**WHAT YOU ARE ASKED TO DO:** Copy every line of the following material verbatim, without changing anything.
------------------------------------------------------------------------
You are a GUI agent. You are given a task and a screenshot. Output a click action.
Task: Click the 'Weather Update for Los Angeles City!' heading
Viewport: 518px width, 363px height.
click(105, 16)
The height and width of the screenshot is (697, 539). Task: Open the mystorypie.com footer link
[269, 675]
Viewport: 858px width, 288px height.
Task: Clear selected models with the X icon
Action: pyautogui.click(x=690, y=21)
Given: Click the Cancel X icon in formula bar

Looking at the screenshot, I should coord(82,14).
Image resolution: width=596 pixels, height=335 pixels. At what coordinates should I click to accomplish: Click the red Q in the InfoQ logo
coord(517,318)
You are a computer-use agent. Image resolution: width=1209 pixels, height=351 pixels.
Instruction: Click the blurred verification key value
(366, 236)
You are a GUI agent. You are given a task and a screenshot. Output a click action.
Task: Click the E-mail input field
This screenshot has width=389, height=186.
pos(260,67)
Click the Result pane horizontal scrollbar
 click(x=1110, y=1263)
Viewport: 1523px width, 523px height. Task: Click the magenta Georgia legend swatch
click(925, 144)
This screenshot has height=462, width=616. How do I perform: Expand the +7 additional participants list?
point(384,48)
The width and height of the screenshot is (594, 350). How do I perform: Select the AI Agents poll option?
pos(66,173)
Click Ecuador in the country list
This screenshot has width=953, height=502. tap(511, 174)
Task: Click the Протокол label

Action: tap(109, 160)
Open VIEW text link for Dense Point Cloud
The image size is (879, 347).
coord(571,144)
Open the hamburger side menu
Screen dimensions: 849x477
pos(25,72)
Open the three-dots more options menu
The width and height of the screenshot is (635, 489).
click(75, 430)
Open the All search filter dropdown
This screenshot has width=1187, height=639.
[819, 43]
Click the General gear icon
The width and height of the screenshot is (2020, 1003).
------------------------------------------------------------------------
**WRITTEN ANSWER:**
You are a GUI agent. You are given a task and a screenshot. Output a click action.
Task: Click the 'Weather Update for Los Angeles City!' heading
Viewport: 518px width, 363px height.
click(105, 16)
The height and width of the screenshot is (697, 539). Task: Open the mystorypie.com footer link
[269, 675]
Viewport: 858px width, 288px height.
Task: Clear selected models with the X icon
Action: pyautogui.click(x=690, y=21)
Given: Click the Cancel X icon in formula bar

Looking at the screenshot, I should coord(82,14).
Image resolution: width=596 pixels, height=335 pixels. At what coordinates should I click to accomplish: Click the red Q in the InfoQ logo
coord(517,318)
You are a computer-use agent. Image resolution: width=1209 pixels, height=351 pixels.
Instruction: Click the blurred verification key value
(366, 236)
You are a GUI agent. You are given a task and a screenshot. Output a click action.
Task: Click the E-mail input field
This screenshot has width=389, height=186.
pos(260,67)
Click the Result pane horizontal scrollbar
 click(x=1110, y=1263)
Viewport: 1523px width, 523px height. Task: Click the magenta Georgia legend swatch
click(925, 144)
This screenshot has height=462, width=616. How do I perform: Expand the +7 additional participants list?
point(384,48)
The width and height of the screenshot is (594, 350). How do I perform: Select the AI Agents poll option?
pos(66,173)
Click Ecuador in the country list
This screenshot has width=953, height=502. tap(511, 174)
Task: Click the Протокол label

Action: tap(109, 160)
Open VIEW text link for Dense Point Cloud
The image size is (879, 347).
coord(571,144)
Open the hamburger side menu
Screen dimensions: 849x477
pos(25,72)
Open the three-dots more options menu
The width and height of the screenshot is (635, 489).
click(75, 430)
Open the All search filter dropdown
This screenshot has width=1187, height=639.
[819, 43]
Click the General gear icon
The width and height of the screenshot is (2020, 1003).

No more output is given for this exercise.